Her an SGK ya da Maliye'nin haciz işlemiyle karşı karşıya kalma riski altında bulunan esnaf, sanayici, tüccar, zanaatkar ve diğer üreten kesimlerin önünü göremediği için ne işletmesini büyütmeye, ne üretimini artırmaya, ne de yeni yatırımlara başlamaya dönük kararlar alabildiğini kaydeden Aygün, mektubunda şu görüşleri dile getirdi:

"Banka hesaplarına uygulanan elektronik hacizler yüzünden, işletmelerimiz normal ticari işlemlerine ilişkin çeklerini, senetlerini ve çalışanlarının ücretlerini dahi zamanında ödeyememektedirler. Eğer, birikmiş vergi ve sigorta primi borçlarıyla ilgili olarak gündeme yeni bir (barış projesi) getirirseniz hem iş dünyasının önündeki önemli engellerden birini kaldırmış hem de sosyal güvenlik primi ve vergi tahsilatında çok büyük artışlar sağlayarak kamu maliyesini önemli ölçüde rahatlatırsınız. Devletin bu alacaklarının 63 milyar lirayı bulan anapara kısmının yarısı bile tahsil edilebilirse, 2010 yılı bütçe açığının yarı yarıya azalacağı malumunuzdur. Uygulanacak ödeme kolaylığı, 2010 bütçe açığını yarı yarıya azaltır, üretim ve istihdamın artırılmasına büyük katkı sağlar."

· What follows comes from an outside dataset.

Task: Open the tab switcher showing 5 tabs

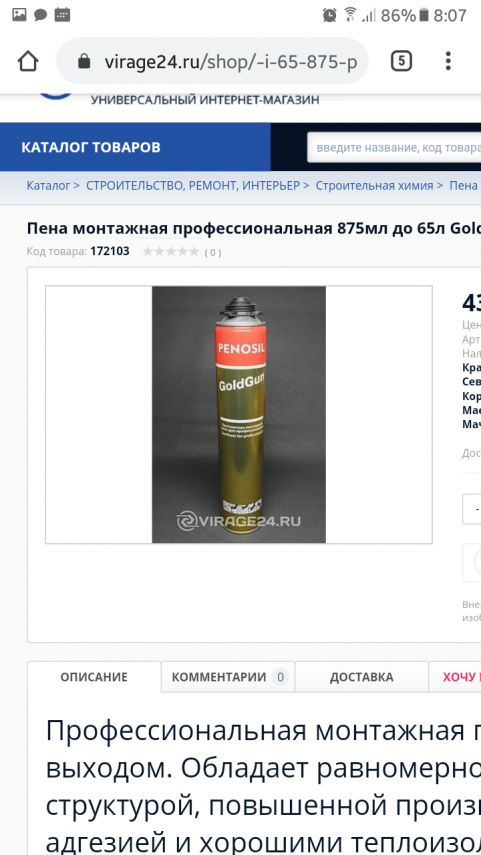Action: click(x=401, y=61)
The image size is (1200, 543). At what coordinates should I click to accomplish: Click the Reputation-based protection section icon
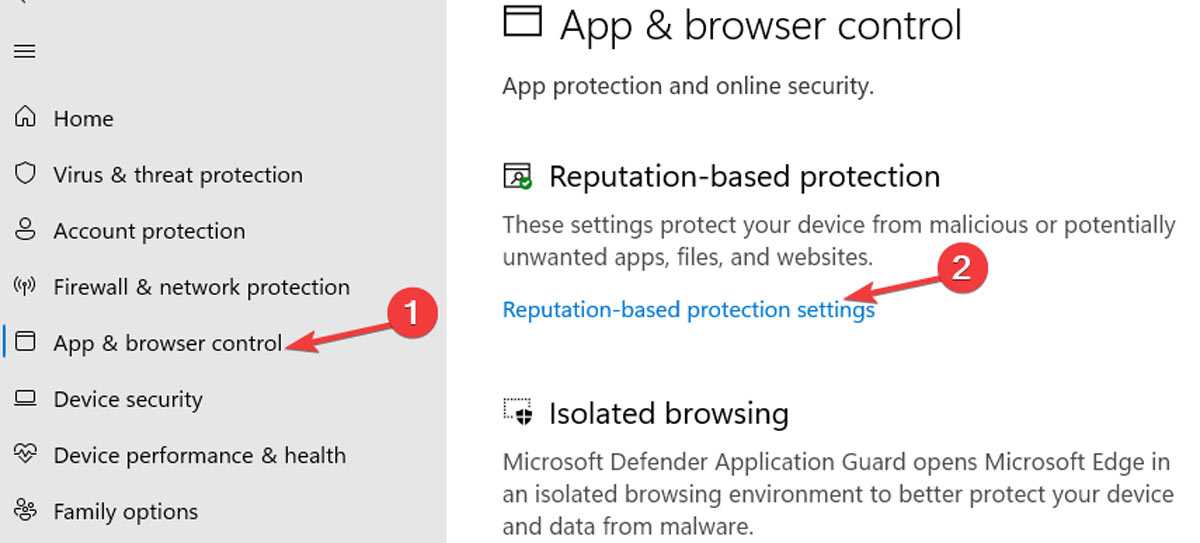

"Üretim ve istihdamı artırır"

Başbakan Erdoğan'dan vadesi geçmiş kamu alacaklarının, uygulanan yüksek oranlardaki faiz ve gecikme zamları kaldırarak, anapara kısmının makul bir faiz oranıyla 24 veya 36 ay taksitle ödenmesine yönelik bir kolaylık sağlanmasını talep etti.

Yeni bir ödeme kolaylığı sağlanabilirse nakit akışı açısından rahatlayacak olan işletmelerin devlete, çalışanlarına ve diğer alacaklılarına olan yükümlülüklerini zamanında yerine getirme olanağına kavuşacaklarını belirten Aygün, "Milyonlarca tüccar ve esnafın elini kolunu bağlayan bu sorunun çözümüne yönelik olarak atılacak bir adımın, kamu maliyesine yapacağı katkının yanı sıra kısa sürede üretimin ve istihdamın artırılmasında çok büyük bir katkı sağlayacağını düşünüyoruz" dedi.